By the time I reached Victoria Street I too was sweating and swearing. I scooted across several ‘cyclists cross now’ lanes and hopped onto Ebo at Nelson Street, keen to join the promised pink path at the end. I scooted cautiously over more crossings, and suddenly found myself descending Union Street. Even with rose-tinted sunglasses, the pavement was patchy and nothing like pink.

A very tall young woman leading a very short-legged doglet appeared so I asked for directions. She was courteous but clearly thought I was loony as well as lost.

‘Wrong road!’ she declared. ‘Follow me!’

So six short legs – two fluoro and four furry – fell into step behind the loping leggy lady. We reached the top of the hill.

‘Over there!’ she cried. ‘See the big pohutukawa? Behind that tree, cross over and you’ll find the pink cycleway.’

I went behind the tree, to the mouth of the motorway exit. There were two ‘cyclists cross now’ lights, one straight ahead and one to the right, neither indicating a pink path. I teetered on the kerb between the tree and the road in peril from cars hurtling around the corner.

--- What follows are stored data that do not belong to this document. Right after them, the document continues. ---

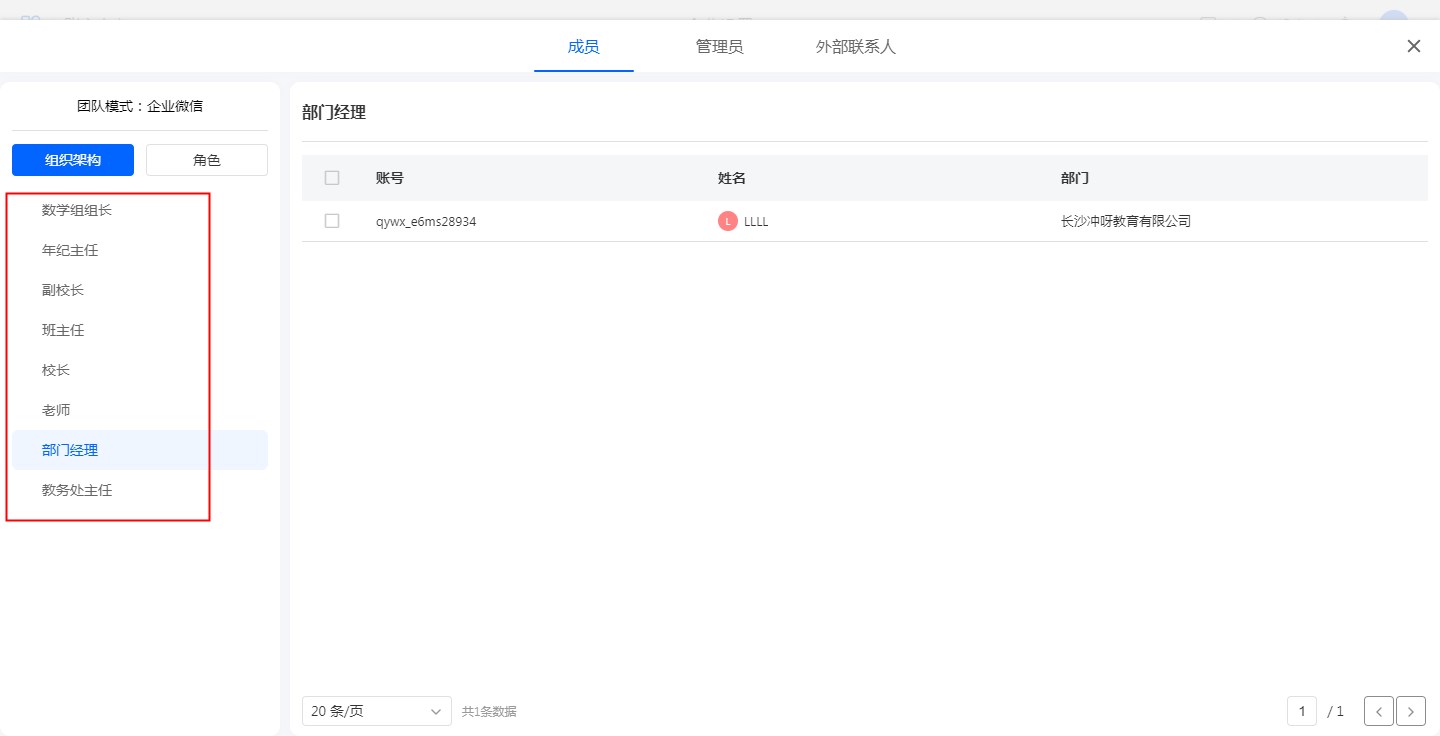Select the 副校长 role
The image size is (1440, 736).
tap(63, 290)
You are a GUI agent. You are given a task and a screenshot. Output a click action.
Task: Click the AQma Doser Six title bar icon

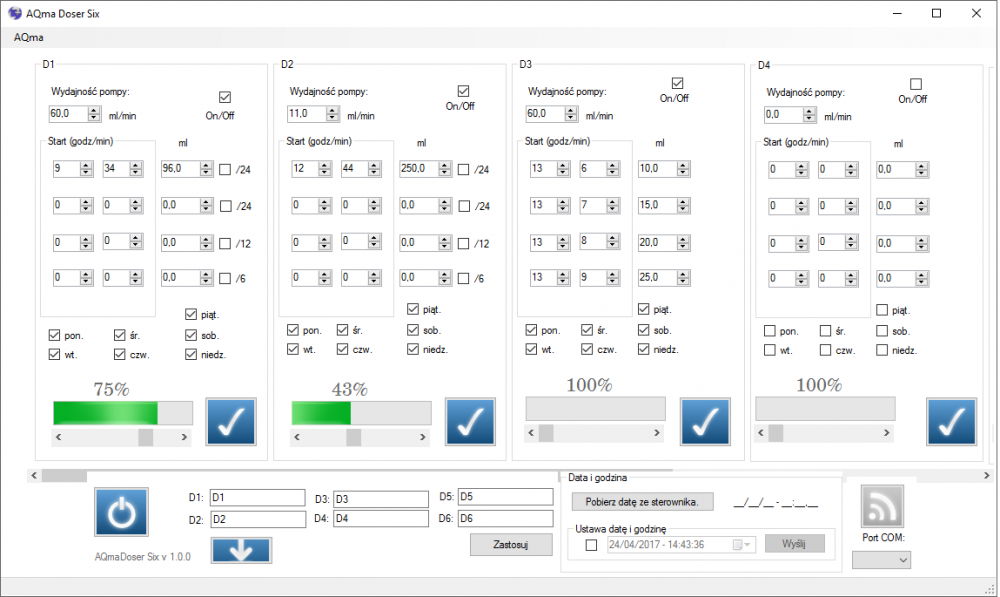(x=13, y=14)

A young man on a bike appeared.

‘Follow me!’ he said, and pedalled straight ahead, pointing to the right as he disappeared.

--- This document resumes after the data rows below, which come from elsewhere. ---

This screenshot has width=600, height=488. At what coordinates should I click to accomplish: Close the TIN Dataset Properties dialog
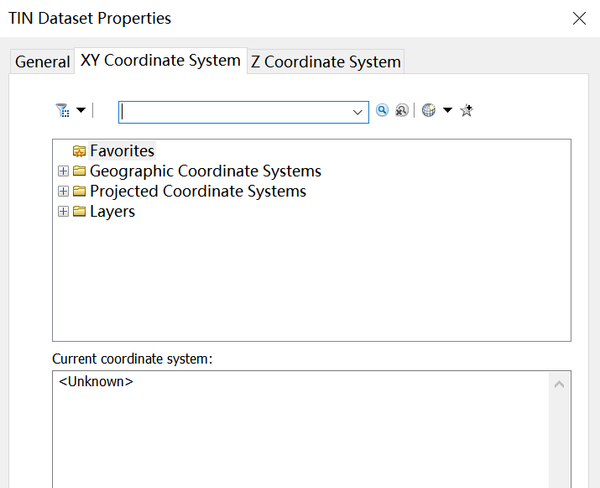(x=578, y=18)
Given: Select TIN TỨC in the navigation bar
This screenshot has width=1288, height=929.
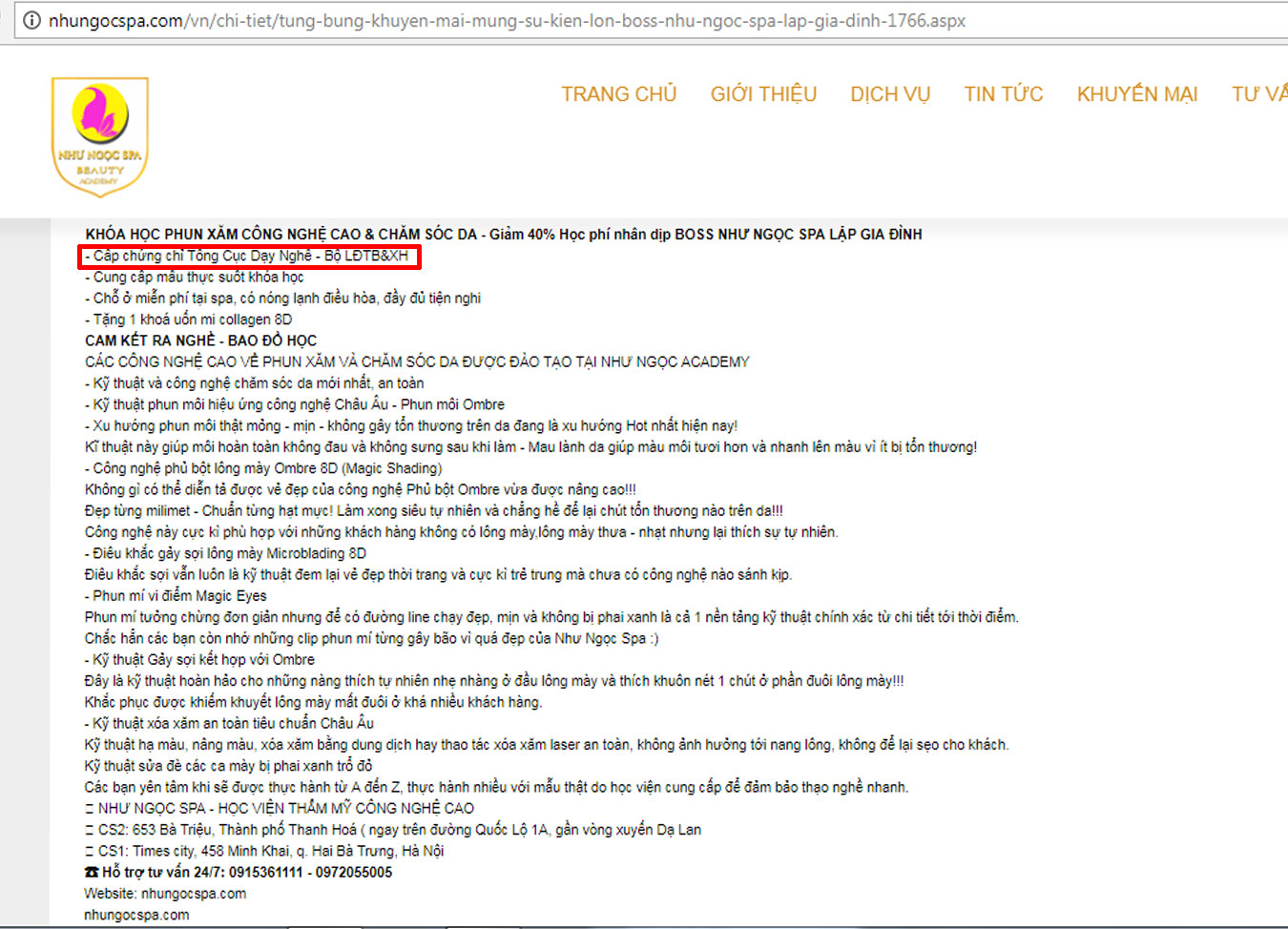Looking at the screenshot, I should (1003, 94).
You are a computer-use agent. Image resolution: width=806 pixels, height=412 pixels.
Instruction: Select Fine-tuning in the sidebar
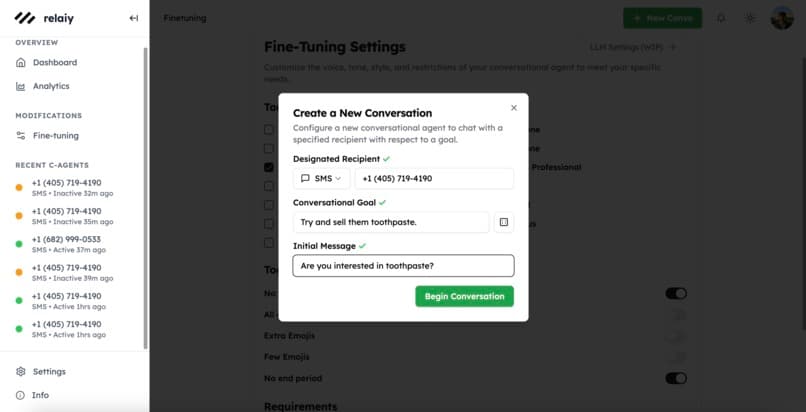tap(55, 135)
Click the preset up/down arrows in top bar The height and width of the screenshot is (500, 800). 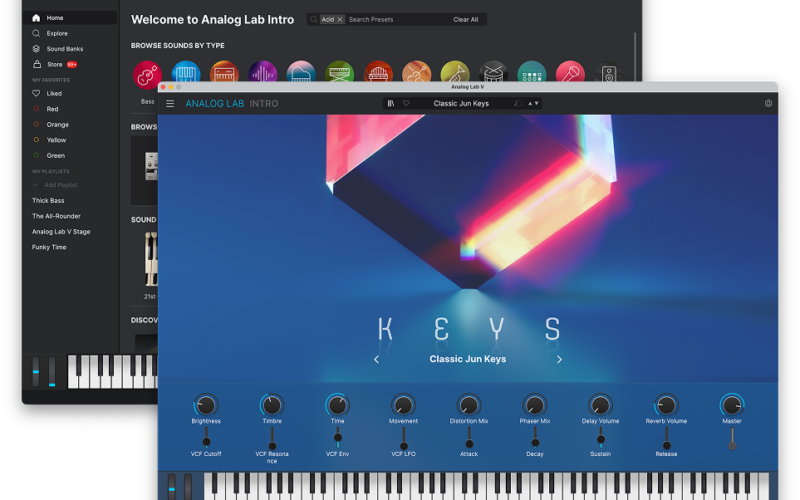(534, 103)
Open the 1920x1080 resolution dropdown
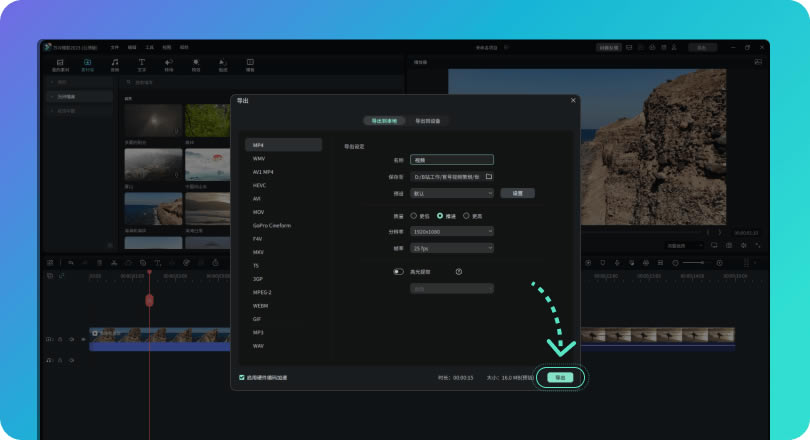Image resolution: width=810 pixels, height=440 pixels. click(452, 231)
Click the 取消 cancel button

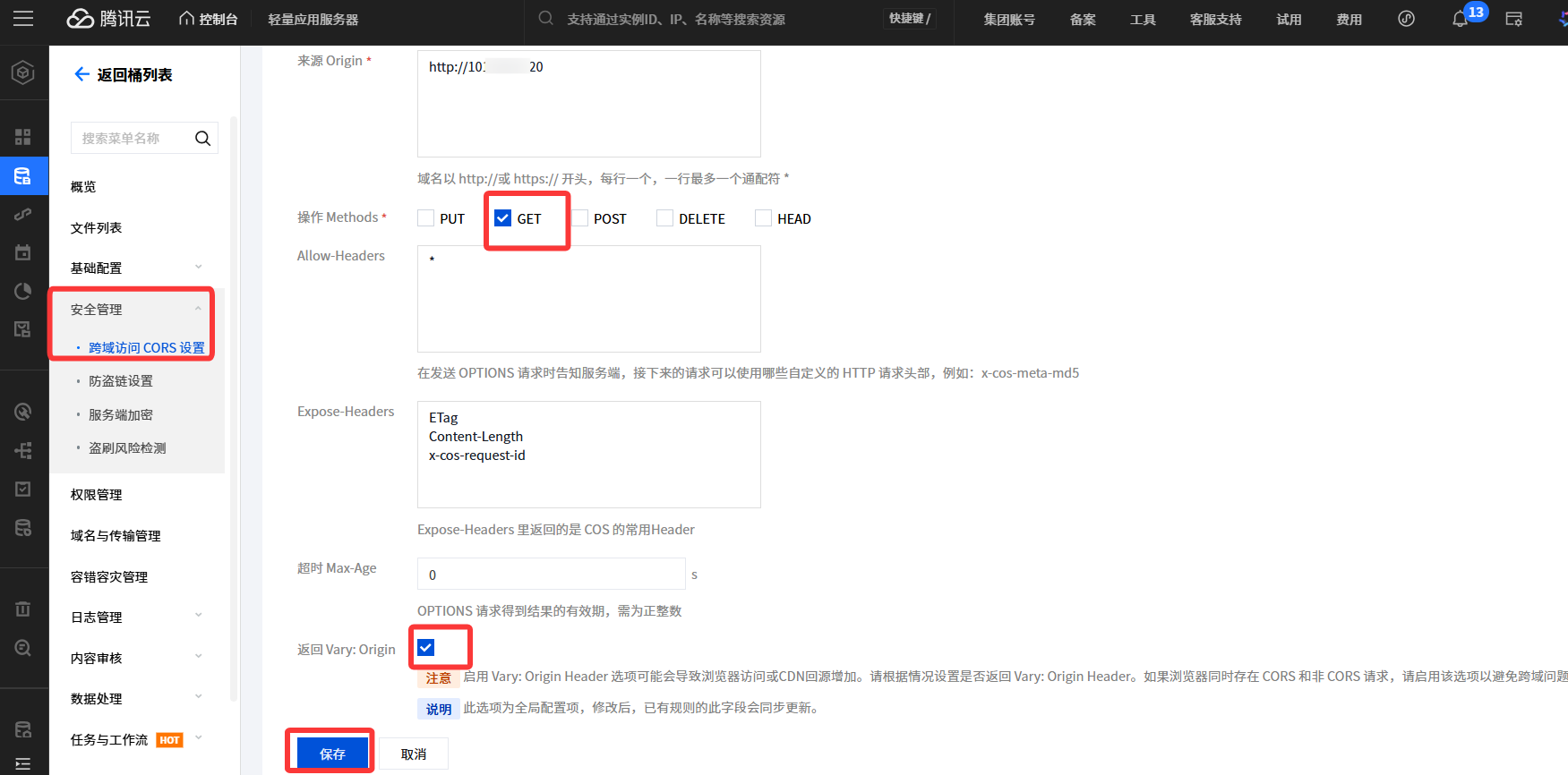pos(413,754)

I scooted right and lo, there was the promised pink path, and I glided onto it.

As Neil discovered, the ‘pink path’ isn’t visibly pink until you’re well onto it – and if it’s daytime, the lights aren’t on to tell you that this is indeed Lightpath. (The Canada St end is now more in-your-face with its fresh coat of pink, but still takes a bit of finding).

Ebo is very swift and quite soon I came to the end. I wanted to link up with the Grafton cycleway which would take me back down to Quay Street, but the broad pink path quickly dwindled to a bumpy footpath with a faded painted bike on it. This seemed odd, but I followed my nose and the painted bikes and whizzed along until the path widened – and a sign appeared announcing I was on the Northwestern Cycleway. Bugger.

I stopped, did a turnabout and followed a footpath the other way which took me to the top of a hill presumably still in Auckland but which might also have been in la-la-la land. A girl on a bike puffed up, but didn’t know which way to Grafton Gully either. She sped off down another busy road, while I sweated and swore some more.

I thought: ‘Where is a policeman when I need one?’ My mother always said if I was lost, to ask a nice policeman for help.

Vavoom! Blue and red flashing lights appeared, and a police car screeched to a halt just downwind.  I was not the quarry – they’d cornered a culprit in a dodgy car – but I chose to believe that my anguished mother Upstairs had sent them to my rescue. I whirred down beside the patrol car and the senior policeman gazed in amazement as I materialized beside him; I think he thought the sweating spectre in glowing green was an alien that had popped out of the hedge. He left his mate to deal with the driver and listened to my tale of woe.

‘I haven’t cycled the pathway myself yet,’ he mused. ‘I don’t know where you join up with Grafton, but I can direct you to Queen Street.’ This meant another uphill trudge so I hobbled along and eventually came to Karangahape Road which was a race-track definitely unsafe to cycle. So I scooted smartly along the footpath to Pitt Street, joined the throng and thence back to the start of Nelson Street cycleway.

At Fanshawe Street, I rode across to the Viaduct, found a bench in the shade and was joined for lunch by a lovely Pakistani man, a German girl and a courtly old codger from Coatesville who was keen to hear about Ebo’s escapades in la la land.

I caught the mid-afternoon ferry back to Birkenhead, and headed down Maritime Terrace to the Northcote Bowling Club where I did a few doughnuts in the gravel carpark to distract Geoff from his tedious game. He didn’t even notice.

Never mind the Yellow Brick Road, just don’t Wend-y your way onto the pink cycleway without a GPS.

We’re grateful for Wendy’s hilarious honesty. Of course, once you know how the pink path connects to everything else, it’s obvious – although it may take a few goes to get it right. And the promised redesign of the intersection on Upper Queen St will surely help. But clearly, the link from Lightpath to Grafton Gully is still not intuitive, and ditto the connection at the top of Nelson St to Lightpath itself, and the path to and from the Northwestern.